Bull came back with a torch and an electric bulb.

‘You’ll taller than me, sir, so won’t need the step-ladder,’ he said, handing Trickett the bulb. ‘I’d have replaced this here before now, but for the bother of fetching the ladder.’ They walked towards the end of the corridor. I got up from my chair and caught up with them, an action which I don’t think either appreciated very much, for Bull said nervously, ‘Now don’t you fret, sir. Just leave everything to us. We’ll soon fix up a light and then you’ll see as everything is all right.’

But, of course, nothing was all right except the calm behaviour of Trickett. The electric light was only about a third of the way down the passage, so, helped by the beam of Bull’s torch, Trickett was able to reach up and fix the bulb before we came to the body. When he saw it he said, ‘Well, well! Yes, Bull, you had certainly better call the police.’ He took me by the sleeve. ‘Come up to my room, Mr Melrose, and I’ll rustle you up a drink. You won’t want to go back to the party.’

We went up some stairs, I remember, and he took me into his study-bedroom. The drink was only vermouth, but it did something for me. I sat in his only chair while he settled himself on the bed and, when I had swallowed the contents of the glass, I told him all about my experience in the ruins on Rannoch Moor.

‘Oh, well,’ he said comfortingly, ‘it’s not all that unusual for people to see things before they happen. Time is only relative, after all.’

‘But the chap in Scotland was a real chap. I didn’t see a ghost. I just identified him wrongly, that’s all. The really odd thing — well, this chap in the passage is Carbridge.’

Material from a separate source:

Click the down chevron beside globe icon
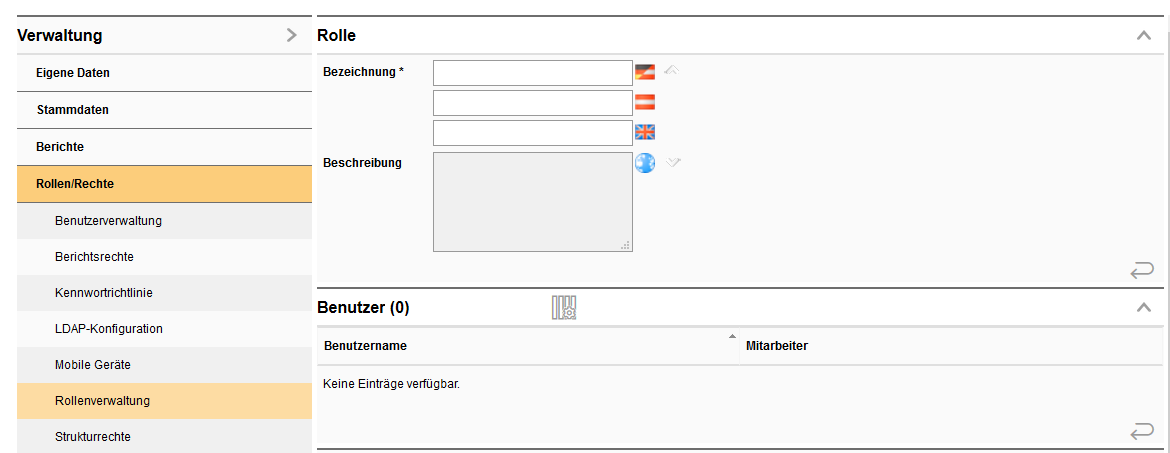Screen dimensions: 1170x453 (x=673, y=162)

‘Yes. It looks as though he turned up after all.’

‘After all?’

‘Yes. He answered the invitation with tremendous enthusiasm, so I quite expected him to come bouncing along and I was most surprised when he didn’t show up.’

‘Well, he’s shown up now all right.’

‘Yes,’ said Trickett, gloomy for the first time, ‘you’re right there. I don’t know what the warden is going to say. He wasn’t a bit keen to grant me permission to hold the party here out of term-time and, if it hadn’t been a reunion for the Scottish adventure people, he would have turned me down flat. He told me so.’ He looked at me sadly, but without animosity. ‘You couldn’t be a sort of Ancient Mariner, could you?’ he asked.

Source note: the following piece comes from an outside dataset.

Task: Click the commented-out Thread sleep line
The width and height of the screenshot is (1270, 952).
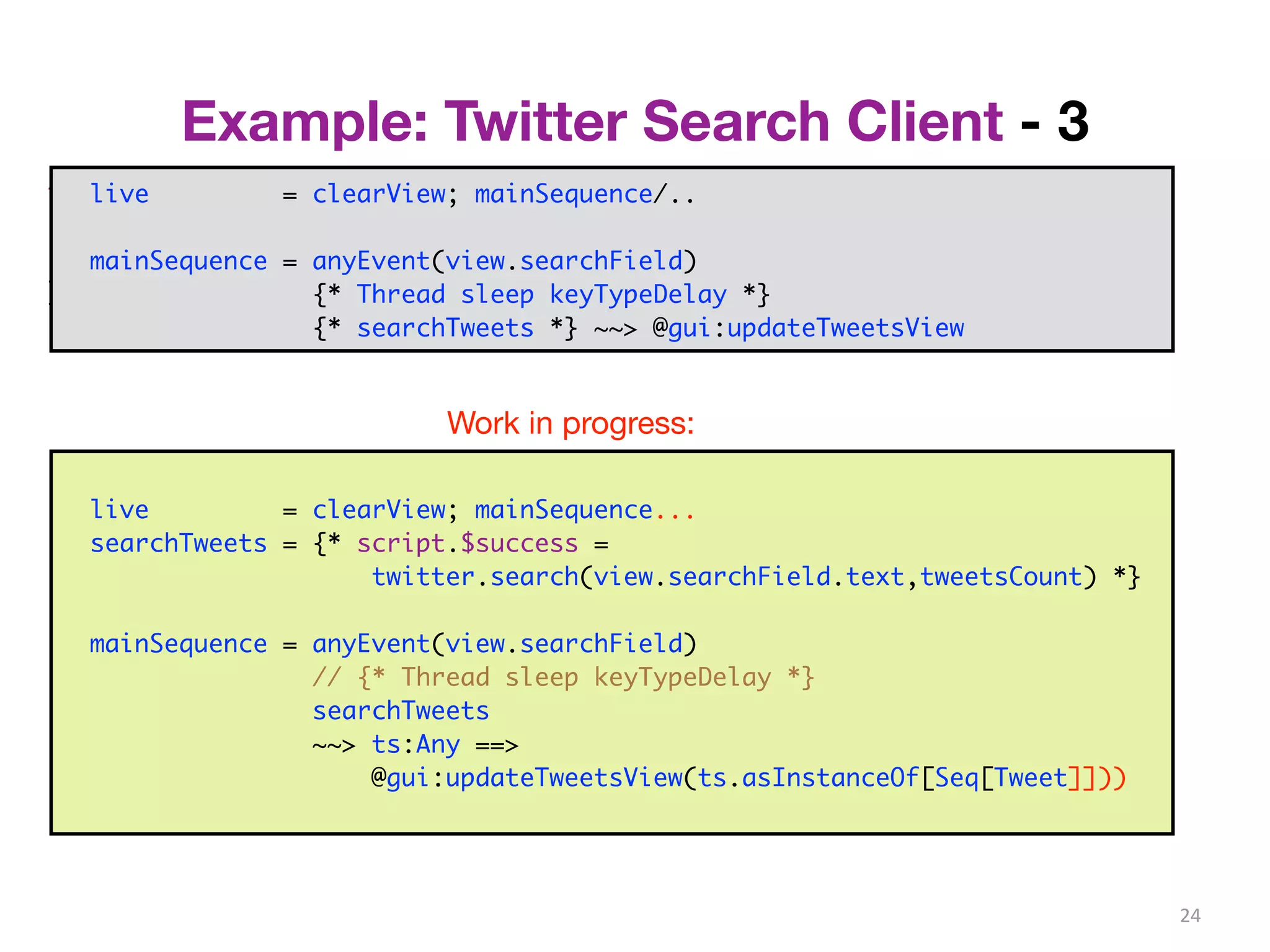Action: click(562, 677)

‘I haven’t killed the albatross or anything or anybody else. I’ve just got myself caught up in something nightmarish,’ I answered; but the reference to the Ancient Mariner brought my previous bad dreams rushing back at me like a flock of vampire bats.

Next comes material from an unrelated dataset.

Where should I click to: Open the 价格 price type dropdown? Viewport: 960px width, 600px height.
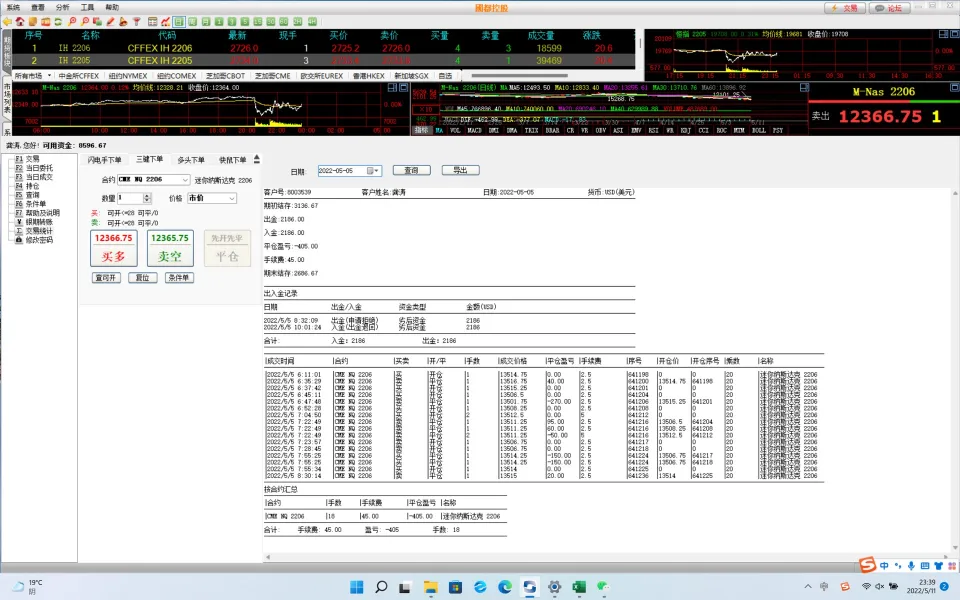pyautogui.click(x=231, y=198)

Before I could say any more, Bull knocked on the door to tell us that the police had arrived. Would we please come down? We went down. A policeman was standing by the door behind which the party was held and two others, an inspector and a sergeant, both in uniform, were waiting at the foot of the stairs.

‘Which of you gentlemen found the body?’

‘I did,’ I said.

‘Gentleman was on his way to the bog,’ said Bull helpfully.

‘Well, it looks like a case for the CID,’ said the inspector.

‘Did you think it was a hoax, then?’ asked Trickett sharply.

‘We never know, with students.’ The sergeant took down our names and addresses and the inspector sent us to join the rest of the party. Everybody realised that something was up. All the noise had died down, the orchestra had laid aside their instruments and the only sound except for low-toned conversation was made by the pianist, who was strumming very softly some plaintive tunes such as ‘Swanee River’ and ‘Poor Old Joe’. I suppose he thought modern jazz would be out of place.